Гитлер приговорил генерала Лаша к смерти, но мог бы и наградить — за ревностное исполнение долга, ведь 9 апреля Кенигсберг все равно пал бы ввиду превосходства сил противника. Просто смерть коменданта крепости отвечала требованию чистоты жанра, которое Гитлер предъявлял к создаваемой «саге» о Кенигсберге. Так что заявление генерала Лаша, что его вера в Бога и совесть потребовали от него спасти человеческие жизни, не более чем очковтирательство. Впрочем, свою жизнь он спас.

Военные мемуары генералов вроде Лаша могут быть весьма содержательными историческими свидетельствами и даже удивлять примерами того, как много энергии и организаторских дарований способен проявить человек в военных целях. Но многое остается непонятным — то, например, что весь гнев мемуаристов за катастрофическое поражение обрушивается, главным образом, на трусливых партийных бонз местного значения (как гауляйтер Кох), которые заботились лишь о собственном спасении, а солдат призывали сражаться до последней капли крови. К тем же, кто своей высокомерной идеологией и систематическим наращиванием военной мощи втянул народы Европы в убийственную войну, генералы снисходительны. Никто из них не пишет, что к разделению Германии, к разрушению Европы и к миллионам жертв привело безумие, которым, как правило, были заражены и они тоже, что делает их соучастниками преступлений. Каждый из них стремится оправдать себя, и никто не обнаруживает ни малейшего сожаления по поводу того, что немцы натворили в России, по поводу разрушения городов России, Польши и Франции, нападения на эти страны и угона мирных жителей на принудительные работы, по поводу убийства немецких и иностранных евреев, коммунистов, цыган, политических противников и т. д., ибо выражение такого сожаления поставило бы под сомнение их собственный героизм. Развязанная Гитлером война была преступной, эти люди были его пособниками, и все их победы были ничем иным как преступлениями.

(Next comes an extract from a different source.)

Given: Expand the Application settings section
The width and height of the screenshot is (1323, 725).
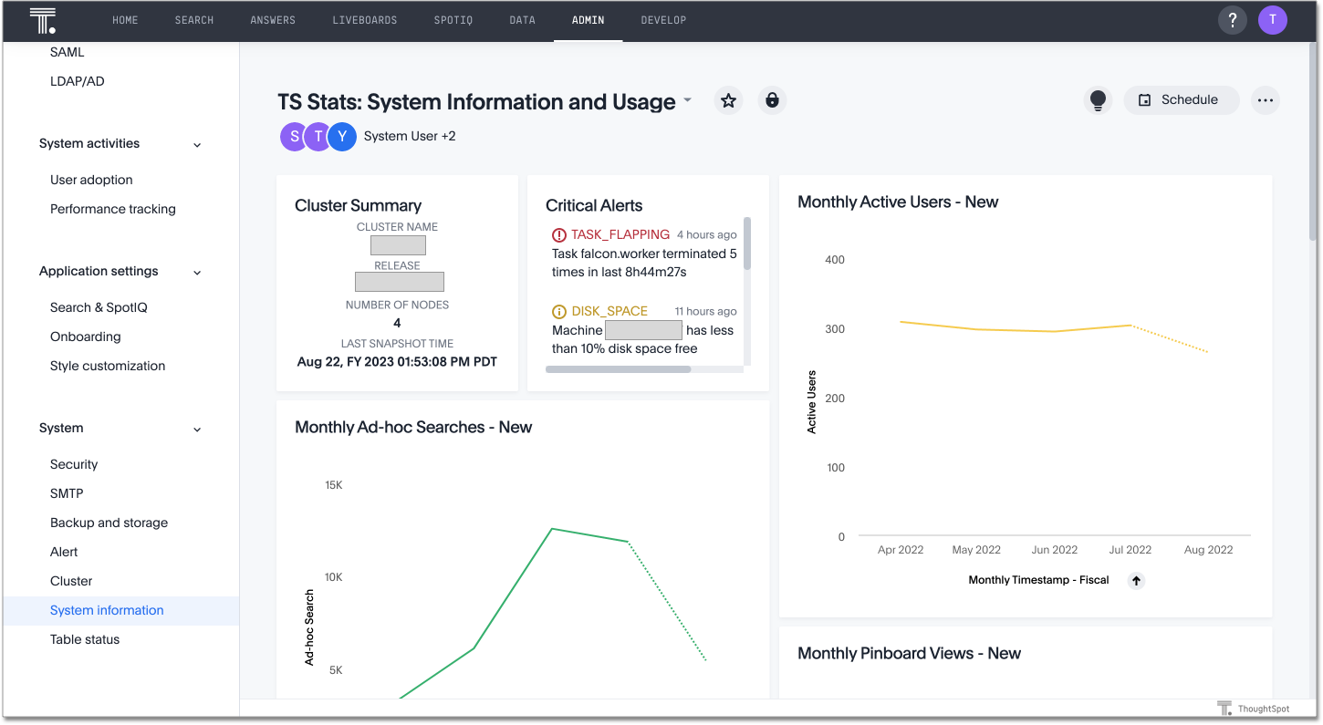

То, что разом исчезли все, кто носил немецкую униформу, принесло чувство глубокого облегчения — слишком уж мы натерпелись от таких. Нет, никто больше не станет называть нас неполноценными и по этой причине желать нашей смерти. Наоборот, может быть, теперь нам, невиновным в нацистских преступлениях и подвергавшимся преследованиям, начнут оказывать предпочтение и каким-нибудь образом возместят нанесенный ущерб? Что ж, это было бы справедливо. Но, прежде всего, мы наконец сможем нормально питаться, а то ведь наши силы на исходе. Самое же главное — это то, что войне конец и Гитлер побежден. Мы размышляли, избавиться ли нам теперь от еврейских звезд или продолжать носить их в знак своей непричастности к нацистам. Разве не должны эти нашивки вызывать уважение у всех русских? В таком примерно духе мы рассуждали, и, хотя больше всего на свете мне хотелось сбросить наконец это позорное клеймо, я решил пока его оставить. Мало ли что.